Neonic Use Said Dramatically Increasing in US Midwest
Neonicotinoids (neonics), the pesticides temporarily banned in Europe in crops attractive to bees, have been found commonly in streams throughout the US Midwest, according to a new report by the US Geological Survey (USGS).
The USGS research is the first broad-scale investigation of neonicotinoid insecticides in the Midwestern US and one of the first conducted in the country.
According to the research team, the use of neonicotinoid insecticides has dramatically increased over the past decade, particularly in the Midwest, where the states of Iowa, Minnesota, Montana, Nebraska, North Dakota, South Dakota, and Wisconsin have the highest rates of use. The use of clothianidin - one of the chemicals the pesticides commonly contains - on corn has almost doubled in Iowa alone between 2011 and 2013, USGS added.
"Neonicotinoid insecticides are receiving increased attention by scientists as we explore the possible links between pesticides, nutrition, infectious disease and other stress factors in the environment possibly associated with honeybee die-offs." said Kathryn Kuivila, the team leader.
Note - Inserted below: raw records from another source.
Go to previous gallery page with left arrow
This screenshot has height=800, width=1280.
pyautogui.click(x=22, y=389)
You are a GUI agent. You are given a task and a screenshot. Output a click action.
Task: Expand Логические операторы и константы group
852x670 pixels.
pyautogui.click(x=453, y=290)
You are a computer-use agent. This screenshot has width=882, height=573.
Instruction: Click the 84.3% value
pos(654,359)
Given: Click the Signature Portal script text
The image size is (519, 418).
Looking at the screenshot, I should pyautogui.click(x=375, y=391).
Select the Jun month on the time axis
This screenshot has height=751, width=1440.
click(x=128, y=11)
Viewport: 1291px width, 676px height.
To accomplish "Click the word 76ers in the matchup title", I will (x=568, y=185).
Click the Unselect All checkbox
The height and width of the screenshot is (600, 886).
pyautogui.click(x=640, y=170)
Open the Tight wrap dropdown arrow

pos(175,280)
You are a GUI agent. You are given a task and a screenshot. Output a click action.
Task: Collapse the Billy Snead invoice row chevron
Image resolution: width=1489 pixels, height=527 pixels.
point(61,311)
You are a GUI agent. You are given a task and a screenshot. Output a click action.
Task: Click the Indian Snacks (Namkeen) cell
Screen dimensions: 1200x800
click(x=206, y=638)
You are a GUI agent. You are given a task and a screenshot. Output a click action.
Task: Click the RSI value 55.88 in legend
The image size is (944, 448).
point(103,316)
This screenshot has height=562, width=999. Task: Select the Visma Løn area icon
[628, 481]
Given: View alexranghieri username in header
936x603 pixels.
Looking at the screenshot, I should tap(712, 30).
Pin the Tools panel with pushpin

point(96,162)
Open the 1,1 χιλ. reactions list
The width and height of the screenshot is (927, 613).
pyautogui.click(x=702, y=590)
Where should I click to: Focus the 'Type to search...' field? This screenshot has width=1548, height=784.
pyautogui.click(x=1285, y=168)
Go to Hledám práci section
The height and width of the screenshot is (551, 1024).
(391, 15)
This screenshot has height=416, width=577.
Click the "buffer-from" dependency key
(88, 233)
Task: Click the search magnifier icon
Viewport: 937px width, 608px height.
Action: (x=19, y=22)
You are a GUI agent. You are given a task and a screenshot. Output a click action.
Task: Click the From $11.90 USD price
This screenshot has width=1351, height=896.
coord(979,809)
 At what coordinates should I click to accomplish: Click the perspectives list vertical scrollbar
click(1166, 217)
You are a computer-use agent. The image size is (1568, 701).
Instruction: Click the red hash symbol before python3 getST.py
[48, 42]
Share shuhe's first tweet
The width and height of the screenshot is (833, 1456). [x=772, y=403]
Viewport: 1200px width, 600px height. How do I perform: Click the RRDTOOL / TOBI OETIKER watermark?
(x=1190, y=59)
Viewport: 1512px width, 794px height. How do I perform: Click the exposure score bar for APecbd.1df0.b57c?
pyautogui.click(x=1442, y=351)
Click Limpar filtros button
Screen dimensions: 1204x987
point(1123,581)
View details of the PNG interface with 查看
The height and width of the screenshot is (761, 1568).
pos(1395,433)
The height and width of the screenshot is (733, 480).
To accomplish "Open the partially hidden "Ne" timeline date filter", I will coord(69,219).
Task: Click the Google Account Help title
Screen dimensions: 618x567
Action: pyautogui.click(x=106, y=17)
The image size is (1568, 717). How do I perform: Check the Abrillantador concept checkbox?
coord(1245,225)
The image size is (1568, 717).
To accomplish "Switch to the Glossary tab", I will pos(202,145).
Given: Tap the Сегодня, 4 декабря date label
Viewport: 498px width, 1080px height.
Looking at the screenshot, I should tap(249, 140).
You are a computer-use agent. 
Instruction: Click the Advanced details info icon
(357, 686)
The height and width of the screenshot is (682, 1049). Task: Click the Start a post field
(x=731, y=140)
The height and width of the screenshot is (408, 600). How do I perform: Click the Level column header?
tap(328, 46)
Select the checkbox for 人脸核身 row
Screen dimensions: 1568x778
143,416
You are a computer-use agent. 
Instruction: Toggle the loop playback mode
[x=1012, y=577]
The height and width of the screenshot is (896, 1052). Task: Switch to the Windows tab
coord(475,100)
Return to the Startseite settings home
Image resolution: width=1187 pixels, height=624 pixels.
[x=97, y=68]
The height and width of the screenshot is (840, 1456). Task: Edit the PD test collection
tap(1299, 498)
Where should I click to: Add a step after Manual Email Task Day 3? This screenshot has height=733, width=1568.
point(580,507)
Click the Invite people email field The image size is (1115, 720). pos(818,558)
Of the three chemicals most often found in a USGS analysis of 79 water samples taken from nine rivers, clothianidin was the most commonly detected. It showed up in 75% of the sites and at the highest concentration. Thiamethoxam was found at 47% of the sites and imidacloprid at 23 %. Two chemicals, acetamiprid and dinotefuran, were only found once, and the sixth, thiacloprid, was never detected. These states have the highest use of neonicotinoid insecticides, mostly from treated seeds.
While Croplife America, an organization representing the agrochemicals industry, maintains that the precise application of the active ingredient minimizes risks, USGS said pesticides taken up by plants through seed treatments don't stay in the plants. What's more, neonics are highly water soluble and break down in water more slowly than the pesticides they've replaced.
In its ongoing research, the US Environmental Protection Agency has classified all detected neonicotinoids as not likely to be carcinogenic to humans. Some are said to be toxic to aquatic organisms if they are exposed for an extended period.
In 2012, a USGS research review on fungicides and their effect on waterways, although noting numerous data gaps, said it had found evidence of "significant sub-lethal effects of fungicides on fish, aquatic invertebrates, and ecosystems."